- Activity -
Extract all of the entries and give them again, word for word.
==== Material to process
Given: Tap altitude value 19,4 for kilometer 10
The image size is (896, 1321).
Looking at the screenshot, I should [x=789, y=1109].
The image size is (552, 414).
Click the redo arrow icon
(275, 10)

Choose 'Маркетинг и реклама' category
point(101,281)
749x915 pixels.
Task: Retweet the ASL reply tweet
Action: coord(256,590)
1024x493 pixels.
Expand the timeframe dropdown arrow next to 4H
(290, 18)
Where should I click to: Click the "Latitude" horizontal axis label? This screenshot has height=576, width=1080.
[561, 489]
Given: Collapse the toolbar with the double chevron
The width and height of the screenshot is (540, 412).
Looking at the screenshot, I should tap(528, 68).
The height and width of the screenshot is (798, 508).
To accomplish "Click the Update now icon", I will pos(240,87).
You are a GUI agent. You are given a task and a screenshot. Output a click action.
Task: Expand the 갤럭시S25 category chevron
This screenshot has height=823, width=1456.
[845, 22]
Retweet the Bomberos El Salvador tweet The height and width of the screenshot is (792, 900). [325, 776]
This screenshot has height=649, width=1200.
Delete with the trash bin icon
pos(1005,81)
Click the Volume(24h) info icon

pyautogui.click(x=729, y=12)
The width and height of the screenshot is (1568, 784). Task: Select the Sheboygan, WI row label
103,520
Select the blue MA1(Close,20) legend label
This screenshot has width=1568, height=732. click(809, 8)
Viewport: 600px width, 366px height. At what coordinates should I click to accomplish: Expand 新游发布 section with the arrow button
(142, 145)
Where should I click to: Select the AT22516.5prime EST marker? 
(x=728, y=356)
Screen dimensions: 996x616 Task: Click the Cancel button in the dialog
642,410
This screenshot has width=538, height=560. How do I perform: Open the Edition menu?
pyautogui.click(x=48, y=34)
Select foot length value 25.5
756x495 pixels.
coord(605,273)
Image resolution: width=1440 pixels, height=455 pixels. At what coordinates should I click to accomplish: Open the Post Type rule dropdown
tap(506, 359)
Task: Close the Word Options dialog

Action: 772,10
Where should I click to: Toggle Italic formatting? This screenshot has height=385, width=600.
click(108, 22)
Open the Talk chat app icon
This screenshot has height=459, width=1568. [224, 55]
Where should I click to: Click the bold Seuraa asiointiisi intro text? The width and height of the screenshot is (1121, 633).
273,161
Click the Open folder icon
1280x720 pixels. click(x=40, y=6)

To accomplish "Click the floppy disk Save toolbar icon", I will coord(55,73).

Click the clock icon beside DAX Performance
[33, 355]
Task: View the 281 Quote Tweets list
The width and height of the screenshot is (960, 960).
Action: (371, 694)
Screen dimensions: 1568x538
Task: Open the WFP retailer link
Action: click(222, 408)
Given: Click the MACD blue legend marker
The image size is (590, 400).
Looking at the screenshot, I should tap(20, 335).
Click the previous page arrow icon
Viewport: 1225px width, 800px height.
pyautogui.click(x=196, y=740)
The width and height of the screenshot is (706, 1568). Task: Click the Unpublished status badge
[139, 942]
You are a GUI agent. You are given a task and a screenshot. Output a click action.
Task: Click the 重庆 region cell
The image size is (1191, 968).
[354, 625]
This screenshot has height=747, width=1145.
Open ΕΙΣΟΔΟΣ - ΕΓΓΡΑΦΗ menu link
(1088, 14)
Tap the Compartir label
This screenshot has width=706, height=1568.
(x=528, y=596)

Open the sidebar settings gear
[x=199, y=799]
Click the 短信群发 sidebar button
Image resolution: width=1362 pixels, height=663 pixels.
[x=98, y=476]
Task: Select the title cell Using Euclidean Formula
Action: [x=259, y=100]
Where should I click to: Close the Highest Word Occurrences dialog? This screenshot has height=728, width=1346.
========
- Task output -
Given: Tap altitude value 19,4 for kilometer 10
The image size is (896, 1321).
Looking at the screenshot, I should [x=789, y=1109].
The image size is (552, 414).
Click the redo arrow icon
(275, 10)

Choose 'Маркетинг и реклама' category
point(101,281)
749x915 pixels.
Task: Retweet the ASL reply tweet
Action: coord(256,590)
1024x493 pixels.
Expand the timeframe dropdown arrow next to 4H
(290, 18)
Where should I click to: Click the "Latitude" horizontal axis label? This screenshot has height=576, width=1080.
[561, 489]
Given: Collapse the toolbar with the double chevron
The width and height of the screenshot is (540, 412).
Looking at the screenshot, I should tap(528, 68).
The height and width of the screenshot is (798, 508).
To accomplish "Click the Update now icon", I will pos(240,87).
You are a GUI agent. You are given a task and a screenshot. Output a click action.
Task: Expand the 갤럭시S25 category chevron
This screenshot has height=823, width=1456.
[845, 22]
Retweet the Bomberos El Salvador tweet The height and width of the screenshot is (792, 900). [325, 776]
This screenshot has height=649, width=1200.
Delete with the trash bin icon
pos(1005,81)
Click the Volume(24h) info icon

pyautogui.click(x=729, y=12)
The width and height of the screenshot is (1568, 784). Task: Select the Sheboygan, WI row label
103,520
Select the blue MA1(Close,20) legend label
This screenshot has width=1568, height=732. click(809, 8)
Viewport: 600px width, 366px height. At what coordinates should I click to accomplish: Expand 新游发布 section with the arrow button
(142, 145)
Where should I click to: Select the AT22516.5prime EST marker? 
(x=728, y=356)
Screen dimensions: 996x616 Task: Click the Cancel button in the dialog
642,410
This screenshot has width=538, height=560. How do I perform: Open the Edition menu?
pyautogui.click(x=48, y=34)
Select foot length value 25.5
756x495 pixels.
coord(605,273)
Image resolution: width=1440 pixels, height=455 pixels. At what coordinates should I click to accomplish: Open the Post Type rule dropdown
tap(506, 359)
Task: Close the Word Options dialog

Action: 772,10
Where should I click to: Toggle Italic formatting? This screenshot has height=385, width=600.
click(108, 22)
Open the Talk chat app icon
This screenshot has height=459, width=1568. [224, 55]
Where should I click to: Click the bold Seuraa asiointiisi intro text? The width and height of the screenshot is (1121, 633).
273,161
Click the Open folder icon
1280x720 pixels. click(x=40, y=6)

To accomplish "Click the floppy disk Save toolbar icon", I will coord(55,73).

Click the clock icon beside DAX Performance
[33, 355]
Task: View the 281 Quote Tweets list
The width and height of the screenshot is (960, 960).
Action: (371, 694)
Screen dimensions: 1568x538
Task: Open the WFP retailer link
Action: click(222, 408)
Given: Click the MACD blue legend marker
The image size is (590, 400).
Looking at the screenshot, I should tap(20, 335).
Click the previous page arrow icon
Viewport: 1225px width, 800px height.
pyautogui.click(x=196, y=740)
The width and height of the screenshot is (706, 1568). Task: Click the Unpublished status badge
[139, 942]
You are a GUI agent. You are given a task and a screenshot. Output a click action.
Task: Click the 重庆 region cell
The image size is (1191, 968).
[354, 625]
This screenshot has height=747, width=1145.
Open ΕΙΣΟΔΟΣ - ΕΓΓΡΑΦΗ menu link
(1088, 14)
Tap the Compartir label
This screenshot has width=706, height=1568.
(x=528, y=596)

Open the sidebar settings gear
[x=199, y=799]
Click the 短信群发 sidebar button
Image resolution: width=1362 pixels, height=663 pixels.
[x=98, y=476]
Task: Select the title cell Using Euclidean Formula
Action: [x=259, y=100]
Where should I click to: Close the Highest Word Occurrences dialog? This screenshot has height=728, width=1346.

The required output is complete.